TASK INSTRUCTIONS ▸
Could you print the data that follows exactly as given?

AVAILABLE RECORDS ▸

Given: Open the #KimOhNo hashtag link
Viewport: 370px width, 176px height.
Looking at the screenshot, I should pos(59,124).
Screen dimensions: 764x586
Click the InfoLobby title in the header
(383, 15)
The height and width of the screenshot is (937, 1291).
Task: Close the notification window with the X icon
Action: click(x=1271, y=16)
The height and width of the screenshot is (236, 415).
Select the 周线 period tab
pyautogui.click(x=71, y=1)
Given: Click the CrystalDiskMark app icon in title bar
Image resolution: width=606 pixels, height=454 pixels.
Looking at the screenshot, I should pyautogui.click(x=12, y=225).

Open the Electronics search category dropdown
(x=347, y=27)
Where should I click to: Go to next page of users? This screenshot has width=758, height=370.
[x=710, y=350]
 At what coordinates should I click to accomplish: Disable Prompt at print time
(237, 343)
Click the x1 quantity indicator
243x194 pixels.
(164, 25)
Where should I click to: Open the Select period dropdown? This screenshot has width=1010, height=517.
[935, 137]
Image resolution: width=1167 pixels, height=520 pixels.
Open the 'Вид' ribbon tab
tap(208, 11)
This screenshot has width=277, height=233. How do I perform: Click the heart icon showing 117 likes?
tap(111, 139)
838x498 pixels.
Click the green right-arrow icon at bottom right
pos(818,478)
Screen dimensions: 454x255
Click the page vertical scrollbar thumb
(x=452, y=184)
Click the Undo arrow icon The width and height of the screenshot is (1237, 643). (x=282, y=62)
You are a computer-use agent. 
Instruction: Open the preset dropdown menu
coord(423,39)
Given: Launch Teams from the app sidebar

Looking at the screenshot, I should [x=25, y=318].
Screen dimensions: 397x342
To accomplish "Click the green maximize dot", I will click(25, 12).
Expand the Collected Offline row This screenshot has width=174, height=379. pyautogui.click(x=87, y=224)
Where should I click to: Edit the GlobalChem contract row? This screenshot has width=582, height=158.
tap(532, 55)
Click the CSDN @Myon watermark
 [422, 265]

OUTPUT OF THE EXERCISE ▸
Given: Open the #KimOhNo hashtag link
Viewport: 370px width, 176px height.
Looking at the screenshot, I should pos(59,124).
Screen dimensions: 764x586
Click the InfoLobby title in the header
(383, 15)
The height and width of the screenshot is (937, 1291).
Task: Close the notification window with the X icon
Action: click(x=1271, y=16)
The height and width of the screenshot is (236, 415).
Select the 周线 period tab
pyautogui.click(x=71, y=1)
Given: Click the CrystalDiskMark app icon in title bar
Image resolution: width=606 pixels, height=454 pixels.
Looking at the screenshot, I should pyautogui.click(x=12, y=225).

Open the Electronics search category dropdown
(x=347, y=27)
Where should I click to: Go to next page of users? This screenshot has width=758, height=370.
[x=710, y=350]
 At what coordinates should I click to accomplish: Disable Prompt at print time
(237, 343)
Click the x1 quantity indicator
243x194 pixels.
(164, 25)
Where should I click to: Open the Select period dropdown? This screenshot has width=1010, height=517.
[935, 137]
Image resolution: width=1167 pixels, height=520 pixels.
Open the 'Вид' ribbon tab
tap(208, 11)
This screenshot has width=277, height=233. How do I perform: Click the heart icon showing 117 likes?
tap(111, 139)
838x498 pixels.
Click the green right-arrow icon at bottom right
pos(818,478)
Screen dimensions: 454x255
Click the page vertical scrollbar thumb
(x=452, y=184)
Click the Undo arrow icon The width and height of the screenshot is (1237, 643). (x=282, y=62)
You are a computer-use agent. 
Instruction: Open the preset dropdown menu
coord(423,39)
Given: Launch Teams from the app sidebar

Looking at the screenshot, I should [x=25, y=318].
Screen dimensions: 397x342
To accomplish "Click the green maximize dot", I will click(25, 12).
Expand the Collected Offline row This screenshot has width=174, height=379. pyautogui.click(x=87, y=224)
Where should I click to: Edit the GlobalChem contract row? This screenshot has width=582, height=158.
tap(532, 55)
Click the CSDN @Myon watermark
 [422, 265]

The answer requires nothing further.